■ Article:
Many enterprises are experimenting with blockchain but many aren't sure which protocol to use.

Although few organisations are adopting blockchain solutions, many more are experimenting behind the scenes, says enterprise open source company, Red Hat.

The company is having plenty of conversations with customers who are trying to understand 'where blockchain is going', according to CTO, Chris Wright.

"It's clearly an interesting and disruptive technology but it's unclear where the best use cases will end up," he told a panel discussion at the company's annual conference, Red Hat Summit, in San Francisco this week.

Red Hat last year announced it has a blockchain-as-a-service capability, which runs on its enterprise software. Richard Feldmann, Red Hat blockchain lead, said Red Hat will not be publishing a distributed ledger technology (DLT) of its own and was mainly interested in how enterprises are going to use the technology.

To this end, it has partnered with BlockApps, a company that uses the Ethereum protocol to build blockchain applications.

"Our strategy is to be the underlying infrastructure that will enable the adoption of DLTs in the enterprise," he said.

He added that he was having conversations with representatives from a broad range of industries, including financial services, supply chain companies, healthcare and government agencies.

The Internet of value

Feldmann told ITWeb that some of its customers are interested in deploying blockchain technologies in payments or back-office processing.

"The spaghetti mess of hub-and-spoke clearing mechanisms for securities and derivatives haven't really been digitised yet, and are great use cases and examples for blockchain," he said.

■ Objectives:
[1] Answer these questions about the Red Hat blockchain article:
(a) Who is Red Hat's CTO?
(b) Which company has Red Hat partnered with to build blockchain applications?
(c) In what city was this week's Red Hat Summit held?
[2] Print the part of the Red Hat blockchain article between "Red Hat last" and "use the technology.", inclusive.
[3] Carry on the Red Hat blockchain article past its last sentence.

■ Data listing:
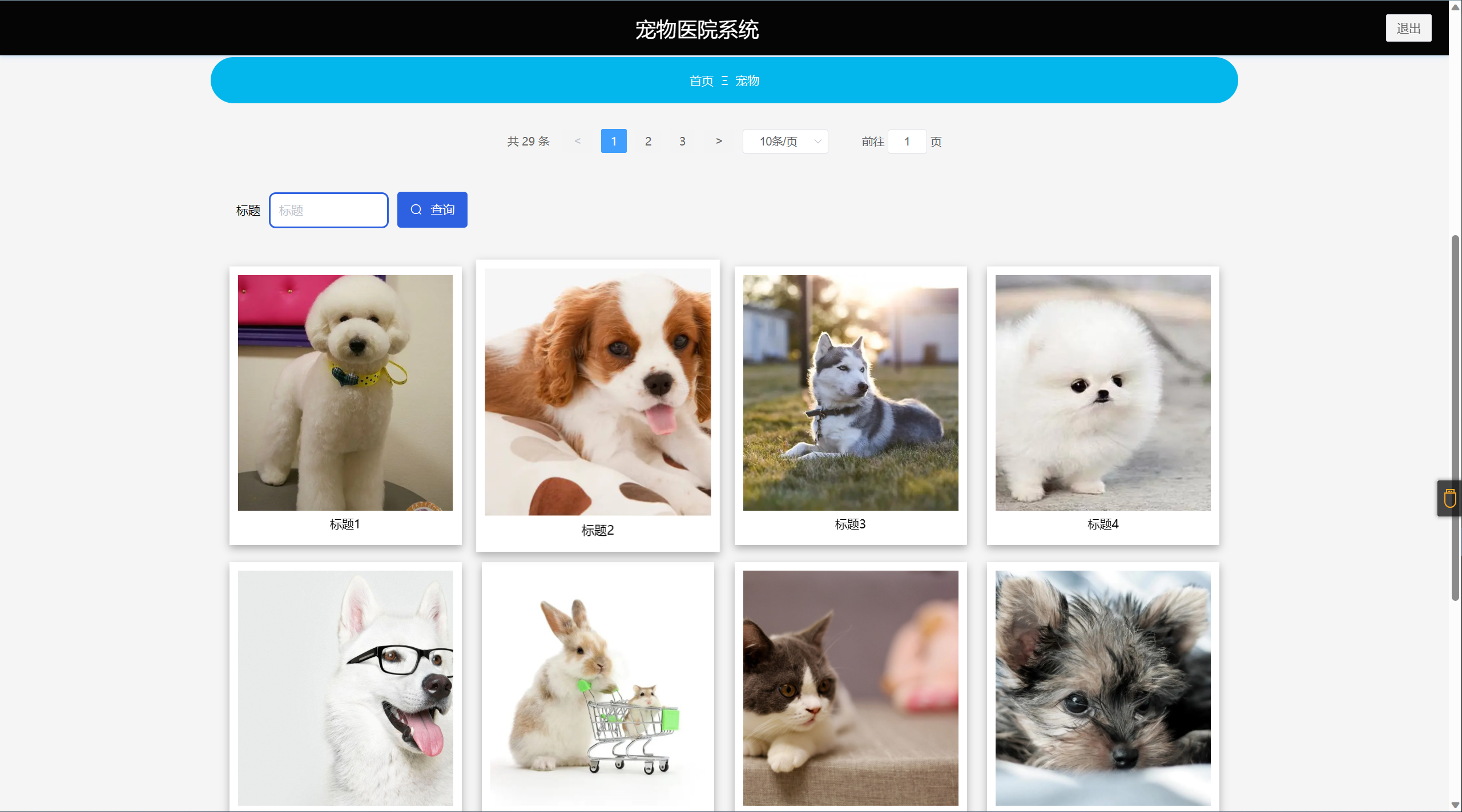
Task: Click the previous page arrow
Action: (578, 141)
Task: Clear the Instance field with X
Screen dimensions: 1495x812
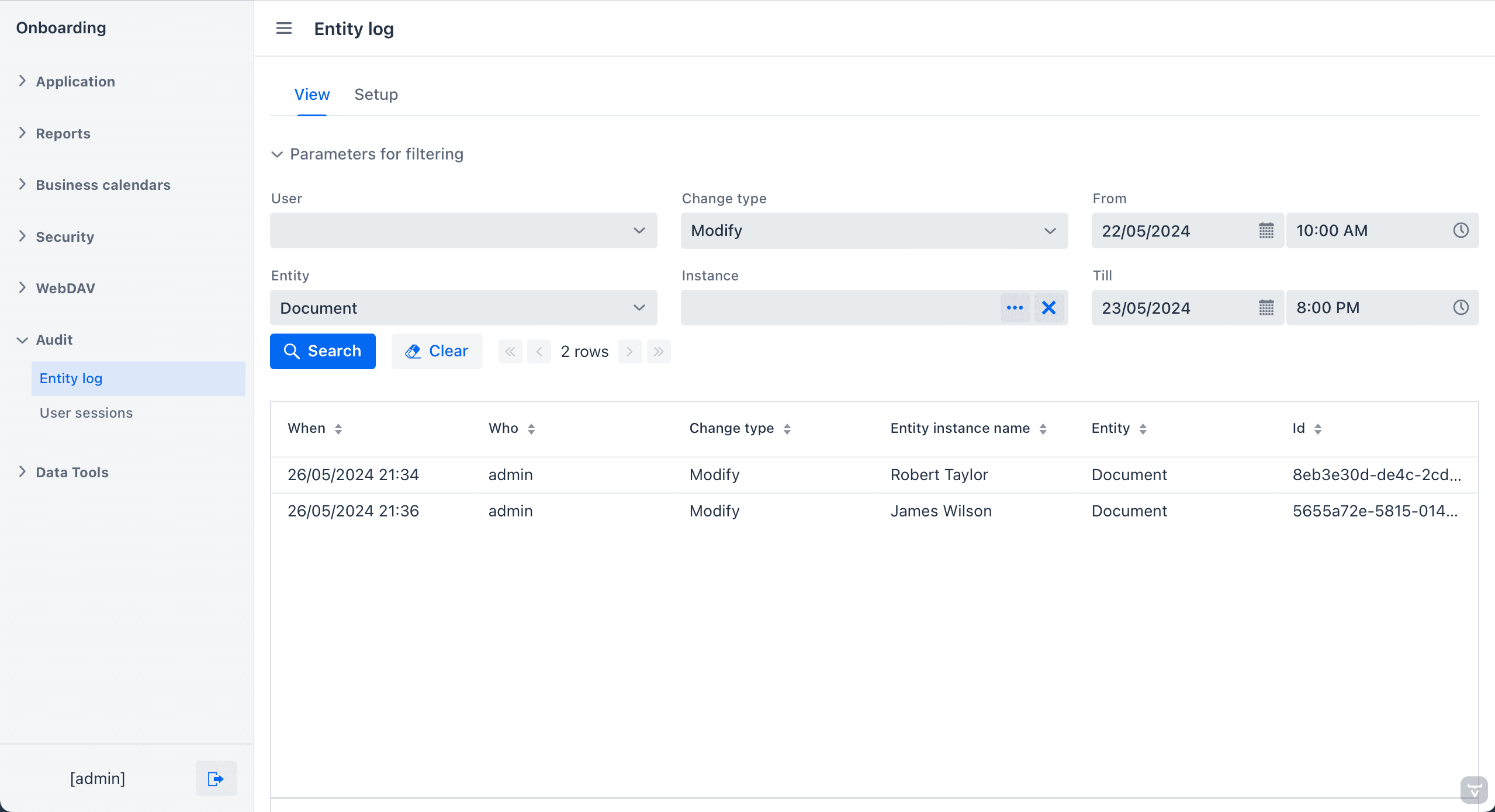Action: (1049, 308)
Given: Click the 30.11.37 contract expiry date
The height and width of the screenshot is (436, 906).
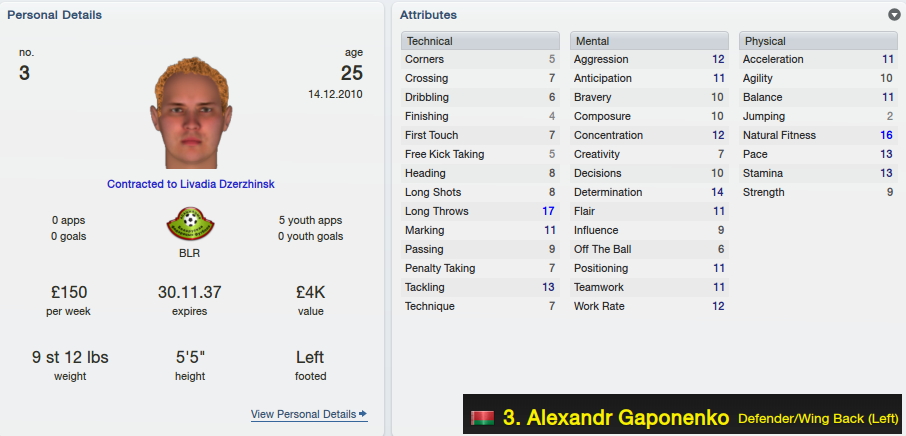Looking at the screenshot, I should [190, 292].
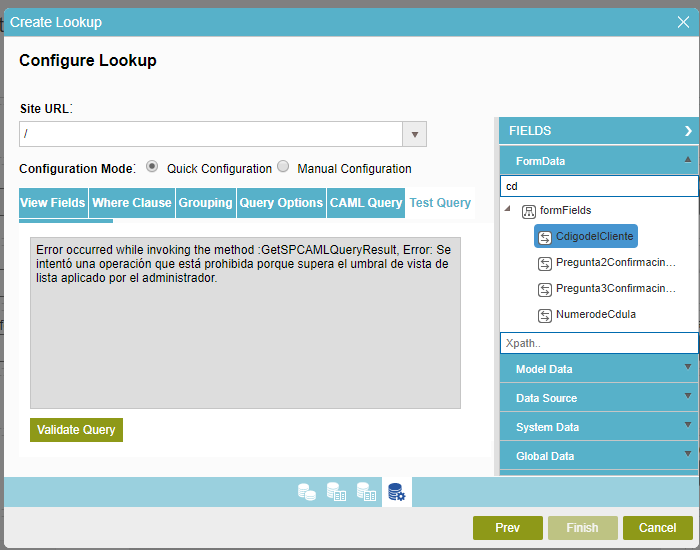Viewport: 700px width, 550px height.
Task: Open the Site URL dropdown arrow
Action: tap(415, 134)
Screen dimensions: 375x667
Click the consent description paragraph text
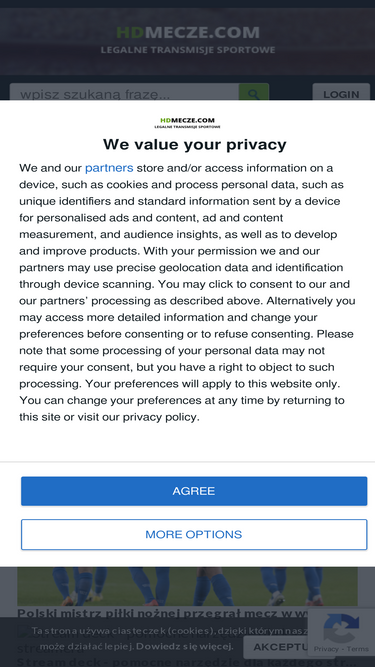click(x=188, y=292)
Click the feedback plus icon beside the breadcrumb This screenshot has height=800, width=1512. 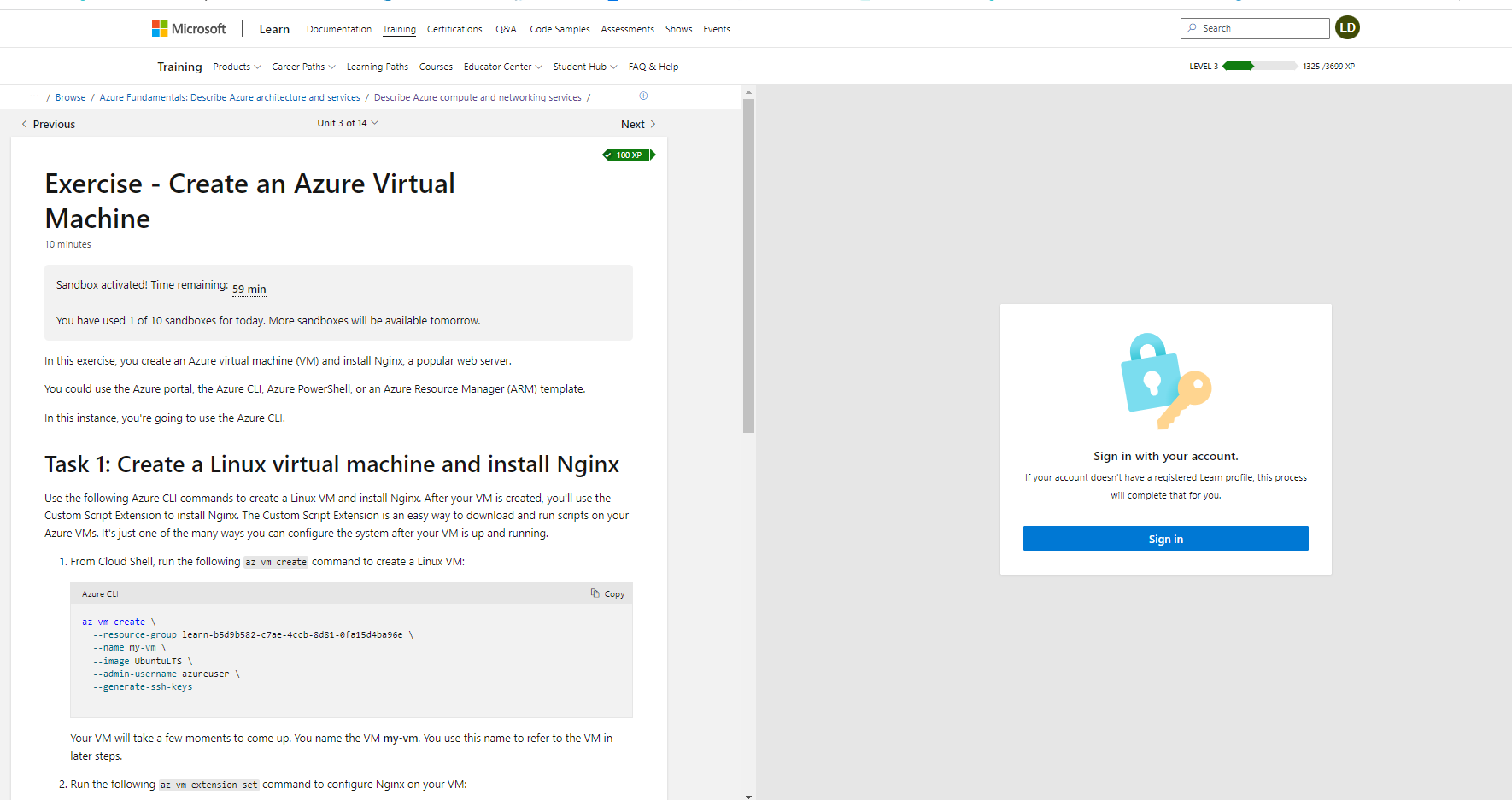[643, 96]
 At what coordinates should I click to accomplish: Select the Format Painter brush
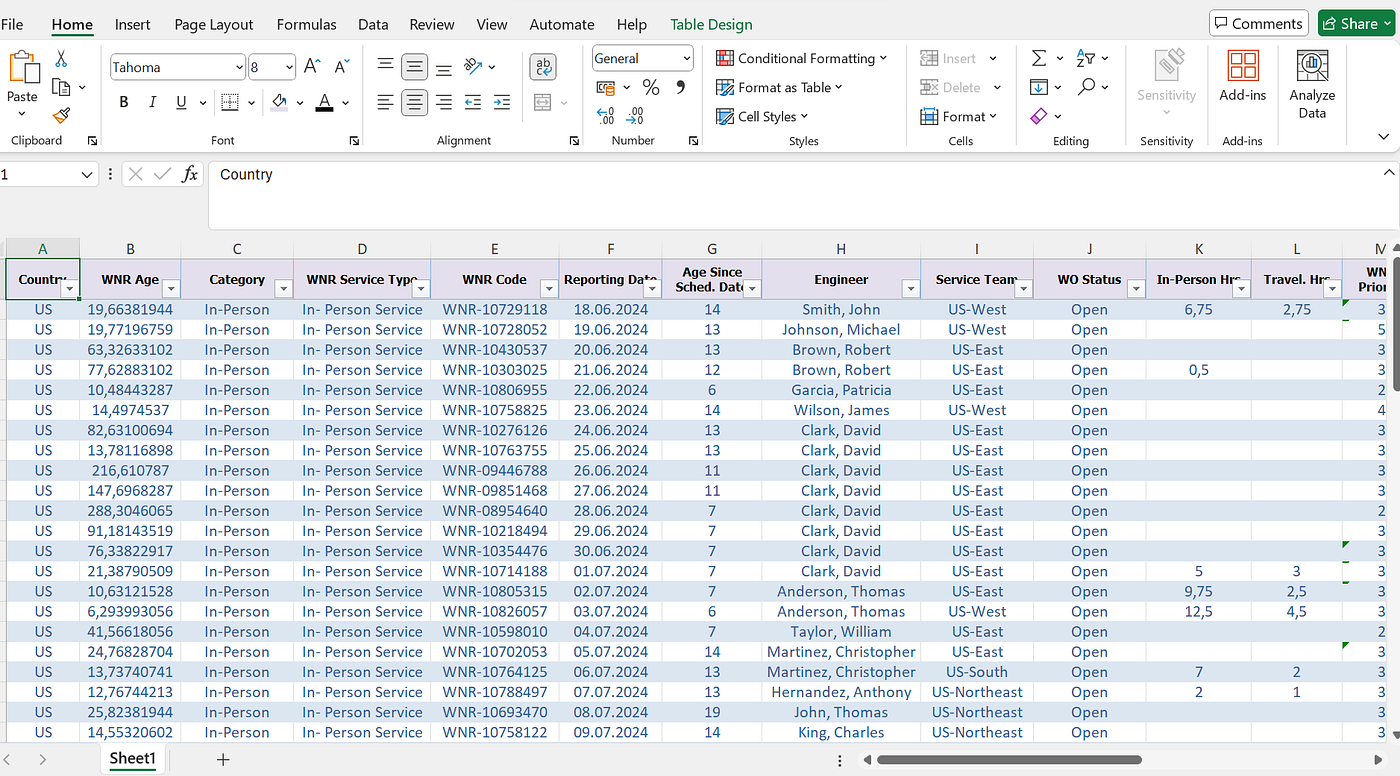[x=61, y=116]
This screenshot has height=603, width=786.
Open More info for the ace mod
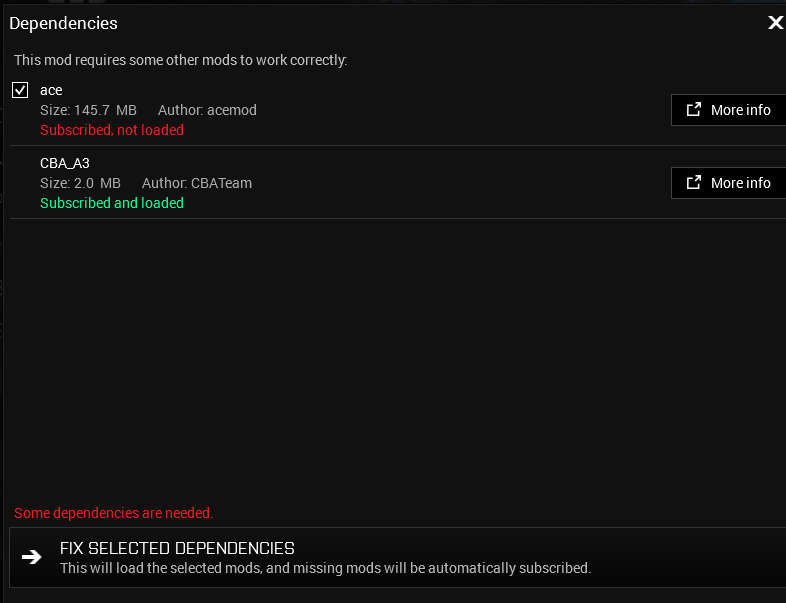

■ Answers given:
[1]
(a) Chris Wright
(b) BlockApps
(c) San Francisco

[2]
Red Hat last year announced it has a blockchain-as-a-service capability, which runs on its enterprise software. Richard Feldmann, Red Hat blockchain lead, said Red Hat will not be publishing a distributed ledger technology (DLT) of its own and was mainly interested in how enterprises are going to use the technology.

[3]
"In financial services, there are some who are trying to embrace the technology and figure out how to use it. We had a conversation with a major financial institution about putting its general ledger consolidation process on a permissioned internal blockchain," he said, adding that he used to run the Bank of America's consolidation process, and 'I know what a mess it can be'.

Three scenarios

Feldmann said there are three scenarios that appear ripe for blockchain adoption: any process in which value is exchanged, such as between financial institutions that need some kind of reconciliation; marketplaces, such as stock exchanges; and peer-to-peer networks.

"I believe a significant amount of future workloads are going to move from relational, centralised databases to a peer-to-peer connected network. Anything you want to digitise is a good candidate for a use case.

"All of the major banks and trading firms are our customers. We think blockchain will change how value is exchanged and it's logical that banks are going to be the first to jump into this space."